Chris Chmielenski, director of content and activism at NumbersUSA, said the suit will hinge on the precise claims made by the administration and the remedies it seeks.

“It’s hard to determine how successful this’ll be,” he said. “But it seems like they have a case.”

Von Spakovsky said California’s stance in the Arizona litigation during the previous administration might come back to haunt the state in court.

“Given how strongly California supported the Obama administration in the Arizona case, it’s going to show what hypocrites they are,” he said.

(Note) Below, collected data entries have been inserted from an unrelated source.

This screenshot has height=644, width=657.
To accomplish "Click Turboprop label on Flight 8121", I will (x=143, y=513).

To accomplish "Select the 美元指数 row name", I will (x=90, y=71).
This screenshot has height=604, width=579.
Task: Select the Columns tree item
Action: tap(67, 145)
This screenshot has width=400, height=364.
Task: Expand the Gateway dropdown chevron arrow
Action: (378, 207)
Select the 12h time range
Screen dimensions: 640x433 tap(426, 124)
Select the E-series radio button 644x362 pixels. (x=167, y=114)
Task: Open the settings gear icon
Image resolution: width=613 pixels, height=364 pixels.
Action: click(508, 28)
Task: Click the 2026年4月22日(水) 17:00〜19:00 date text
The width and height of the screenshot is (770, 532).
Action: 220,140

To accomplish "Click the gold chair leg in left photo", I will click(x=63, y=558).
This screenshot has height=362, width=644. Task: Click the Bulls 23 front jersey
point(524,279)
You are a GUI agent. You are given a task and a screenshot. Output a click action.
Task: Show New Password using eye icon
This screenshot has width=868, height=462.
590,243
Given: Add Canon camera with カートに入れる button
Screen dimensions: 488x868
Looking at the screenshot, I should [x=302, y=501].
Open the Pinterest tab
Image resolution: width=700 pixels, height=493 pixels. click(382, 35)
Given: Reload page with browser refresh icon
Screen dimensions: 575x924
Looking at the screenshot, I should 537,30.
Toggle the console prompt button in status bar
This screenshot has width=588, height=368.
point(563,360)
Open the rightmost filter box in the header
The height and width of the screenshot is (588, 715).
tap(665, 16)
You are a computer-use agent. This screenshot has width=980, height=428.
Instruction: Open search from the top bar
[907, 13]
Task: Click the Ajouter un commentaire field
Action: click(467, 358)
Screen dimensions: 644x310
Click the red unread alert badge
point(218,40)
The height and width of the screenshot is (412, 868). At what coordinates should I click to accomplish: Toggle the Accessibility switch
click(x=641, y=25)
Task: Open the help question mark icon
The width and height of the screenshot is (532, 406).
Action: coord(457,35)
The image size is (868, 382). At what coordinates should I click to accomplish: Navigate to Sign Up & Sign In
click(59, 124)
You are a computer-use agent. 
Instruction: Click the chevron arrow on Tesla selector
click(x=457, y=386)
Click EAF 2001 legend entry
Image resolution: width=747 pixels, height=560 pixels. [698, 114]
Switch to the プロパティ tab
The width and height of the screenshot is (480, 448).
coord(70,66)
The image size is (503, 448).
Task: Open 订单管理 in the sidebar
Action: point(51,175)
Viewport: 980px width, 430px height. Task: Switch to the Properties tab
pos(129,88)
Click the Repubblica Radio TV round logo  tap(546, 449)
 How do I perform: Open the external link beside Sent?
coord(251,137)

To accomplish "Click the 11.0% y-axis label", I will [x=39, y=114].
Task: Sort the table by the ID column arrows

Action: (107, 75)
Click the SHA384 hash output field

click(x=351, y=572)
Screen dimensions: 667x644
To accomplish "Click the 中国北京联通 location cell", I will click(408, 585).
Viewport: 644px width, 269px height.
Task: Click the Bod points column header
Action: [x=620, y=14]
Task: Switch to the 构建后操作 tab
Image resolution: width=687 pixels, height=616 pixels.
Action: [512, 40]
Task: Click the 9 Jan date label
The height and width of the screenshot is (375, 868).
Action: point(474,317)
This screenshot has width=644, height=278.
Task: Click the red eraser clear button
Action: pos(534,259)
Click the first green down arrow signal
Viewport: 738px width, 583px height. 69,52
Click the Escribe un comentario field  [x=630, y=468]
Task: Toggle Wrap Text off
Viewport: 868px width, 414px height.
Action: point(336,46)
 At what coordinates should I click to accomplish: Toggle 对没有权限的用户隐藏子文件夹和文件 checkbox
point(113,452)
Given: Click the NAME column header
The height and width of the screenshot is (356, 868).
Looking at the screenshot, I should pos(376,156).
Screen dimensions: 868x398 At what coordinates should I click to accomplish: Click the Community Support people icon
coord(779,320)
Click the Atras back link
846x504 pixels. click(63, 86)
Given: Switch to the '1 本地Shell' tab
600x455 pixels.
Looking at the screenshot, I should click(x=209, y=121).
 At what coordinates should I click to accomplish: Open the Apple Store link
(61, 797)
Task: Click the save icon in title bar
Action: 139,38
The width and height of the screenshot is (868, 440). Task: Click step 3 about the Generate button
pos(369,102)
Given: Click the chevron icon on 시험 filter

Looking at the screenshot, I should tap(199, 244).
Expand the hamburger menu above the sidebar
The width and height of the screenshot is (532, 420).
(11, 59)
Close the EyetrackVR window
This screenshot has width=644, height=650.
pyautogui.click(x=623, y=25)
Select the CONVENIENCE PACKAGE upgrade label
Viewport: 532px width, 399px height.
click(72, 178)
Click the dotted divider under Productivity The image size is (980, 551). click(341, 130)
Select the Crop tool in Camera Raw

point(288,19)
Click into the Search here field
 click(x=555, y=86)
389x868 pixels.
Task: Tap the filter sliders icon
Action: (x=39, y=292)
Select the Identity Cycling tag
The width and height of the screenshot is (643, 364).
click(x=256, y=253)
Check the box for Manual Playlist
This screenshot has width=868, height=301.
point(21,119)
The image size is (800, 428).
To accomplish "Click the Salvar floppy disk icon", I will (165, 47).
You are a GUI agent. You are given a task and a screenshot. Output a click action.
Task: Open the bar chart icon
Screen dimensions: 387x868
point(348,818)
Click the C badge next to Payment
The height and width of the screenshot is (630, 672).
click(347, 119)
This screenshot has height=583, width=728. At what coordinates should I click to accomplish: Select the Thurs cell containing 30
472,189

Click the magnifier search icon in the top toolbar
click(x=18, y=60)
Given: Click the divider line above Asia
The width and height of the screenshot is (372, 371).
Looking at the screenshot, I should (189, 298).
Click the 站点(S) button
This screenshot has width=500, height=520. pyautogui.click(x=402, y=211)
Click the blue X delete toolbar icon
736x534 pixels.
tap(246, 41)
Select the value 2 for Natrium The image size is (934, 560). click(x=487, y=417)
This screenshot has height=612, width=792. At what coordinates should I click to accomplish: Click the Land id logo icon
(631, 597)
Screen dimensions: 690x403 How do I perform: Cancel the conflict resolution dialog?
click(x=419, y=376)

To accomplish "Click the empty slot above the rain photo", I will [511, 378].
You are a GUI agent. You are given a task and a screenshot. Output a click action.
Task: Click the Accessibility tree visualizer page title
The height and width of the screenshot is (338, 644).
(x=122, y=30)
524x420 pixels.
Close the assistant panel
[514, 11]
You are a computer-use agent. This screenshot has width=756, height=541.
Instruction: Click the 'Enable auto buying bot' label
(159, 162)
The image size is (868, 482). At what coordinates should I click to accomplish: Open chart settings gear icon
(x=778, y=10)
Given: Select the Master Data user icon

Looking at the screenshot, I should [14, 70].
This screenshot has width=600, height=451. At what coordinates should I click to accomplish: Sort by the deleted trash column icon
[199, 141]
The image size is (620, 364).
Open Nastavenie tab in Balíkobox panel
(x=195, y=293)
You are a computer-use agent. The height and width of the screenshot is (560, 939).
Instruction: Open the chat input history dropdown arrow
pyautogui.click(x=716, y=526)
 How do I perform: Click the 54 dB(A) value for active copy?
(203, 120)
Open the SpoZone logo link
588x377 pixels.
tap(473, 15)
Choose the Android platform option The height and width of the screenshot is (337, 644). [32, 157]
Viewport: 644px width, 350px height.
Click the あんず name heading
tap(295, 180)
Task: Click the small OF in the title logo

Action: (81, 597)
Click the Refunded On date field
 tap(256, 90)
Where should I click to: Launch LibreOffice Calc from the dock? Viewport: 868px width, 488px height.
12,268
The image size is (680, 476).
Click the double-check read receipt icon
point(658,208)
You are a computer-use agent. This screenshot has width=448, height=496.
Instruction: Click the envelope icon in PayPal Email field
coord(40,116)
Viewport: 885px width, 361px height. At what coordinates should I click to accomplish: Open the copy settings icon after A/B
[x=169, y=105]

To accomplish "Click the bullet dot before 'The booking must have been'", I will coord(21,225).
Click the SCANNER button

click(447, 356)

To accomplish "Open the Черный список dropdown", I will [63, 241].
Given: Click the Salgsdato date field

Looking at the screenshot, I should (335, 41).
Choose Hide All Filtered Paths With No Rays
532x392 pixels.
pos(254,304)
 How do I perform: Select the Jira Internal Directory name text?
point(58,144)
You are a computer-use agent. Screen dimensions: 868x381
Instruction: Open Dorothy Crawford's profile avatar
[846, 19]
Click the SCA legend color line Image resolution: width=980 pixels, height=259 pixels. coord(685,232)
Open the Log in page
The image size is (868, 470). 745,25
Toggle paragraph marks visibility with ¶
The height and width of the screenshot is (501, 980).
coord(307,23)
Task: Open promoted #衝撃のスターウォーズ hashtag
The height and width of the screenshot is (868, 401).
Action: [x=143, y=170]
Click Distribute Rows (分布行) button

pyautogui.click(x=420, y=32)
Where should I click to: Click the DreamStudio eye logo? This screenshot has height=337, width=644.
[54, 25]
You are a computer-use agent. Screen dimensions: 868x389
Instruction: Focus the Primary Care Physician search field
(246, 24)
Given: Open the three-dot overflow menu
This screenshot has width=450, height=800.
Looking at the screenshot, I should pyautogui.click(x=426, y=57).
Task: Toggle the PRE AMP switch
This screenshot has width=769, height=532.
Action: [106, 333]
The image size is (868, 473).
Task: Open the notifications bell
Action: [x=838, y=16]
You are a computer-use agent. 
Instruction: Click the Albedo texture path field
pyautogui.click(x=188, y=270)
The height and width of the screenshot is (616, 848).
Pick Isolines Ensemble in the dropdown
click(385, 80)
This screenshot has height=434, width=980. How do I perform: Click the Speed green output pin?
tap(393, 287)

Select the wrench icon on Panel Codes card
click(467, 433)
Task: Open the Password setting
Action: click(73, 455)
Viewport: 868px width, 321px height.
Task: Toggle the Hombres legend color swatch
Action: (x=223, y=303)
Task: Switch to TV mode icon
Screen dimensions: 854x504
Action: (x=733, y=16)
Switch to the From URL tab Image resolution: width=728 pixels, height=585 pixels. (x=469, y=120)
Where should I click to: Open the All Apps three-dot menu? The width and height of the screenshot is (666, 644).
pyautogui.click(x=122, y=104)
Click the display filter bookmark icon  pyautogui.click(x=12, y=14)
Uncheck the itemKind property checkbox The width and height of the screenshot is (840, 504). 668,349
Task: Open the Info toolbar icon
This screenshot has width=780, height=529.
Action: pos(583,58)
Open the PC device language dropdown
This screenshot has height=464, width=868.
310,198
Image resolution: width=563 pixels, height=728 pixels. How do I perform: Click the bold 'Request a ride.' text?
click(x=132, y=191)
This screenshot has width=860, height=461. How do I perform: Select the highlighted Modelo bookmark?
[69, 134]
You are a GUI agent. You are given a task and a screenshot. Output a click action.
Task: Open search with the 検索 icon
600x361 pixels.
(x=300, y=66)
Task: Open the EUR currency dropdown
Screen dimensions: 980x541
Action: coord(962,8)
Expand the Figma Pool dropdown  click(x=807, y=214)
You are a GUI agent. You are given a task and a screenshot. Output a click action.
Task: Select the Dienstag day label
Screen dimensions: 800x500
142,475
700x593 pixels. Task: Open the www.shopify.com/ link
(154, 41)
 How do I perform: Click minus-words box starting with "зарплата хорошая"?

In his speech Wednesday, Sessions offered a message directly to Schaaf: “How dare you, how dare you needlessly endanger the lives of our law enforcement officers to promote a radical open-borders agenda.”

Related: Identity Cards Are Dems Frightening Solution to the Amnesty Crisis

But Sessions said it is more than one mayor. He noted that Lt. Gov. Gavin Newsom publicly praised her action and that other California officials thwart ICE in a way they never would dream of undermining other federal agencies.

Sessions said Ventura County in January refused to honor an ICE hold request and released an illegal immigrant convicted of the continuous sexual abuse of a child.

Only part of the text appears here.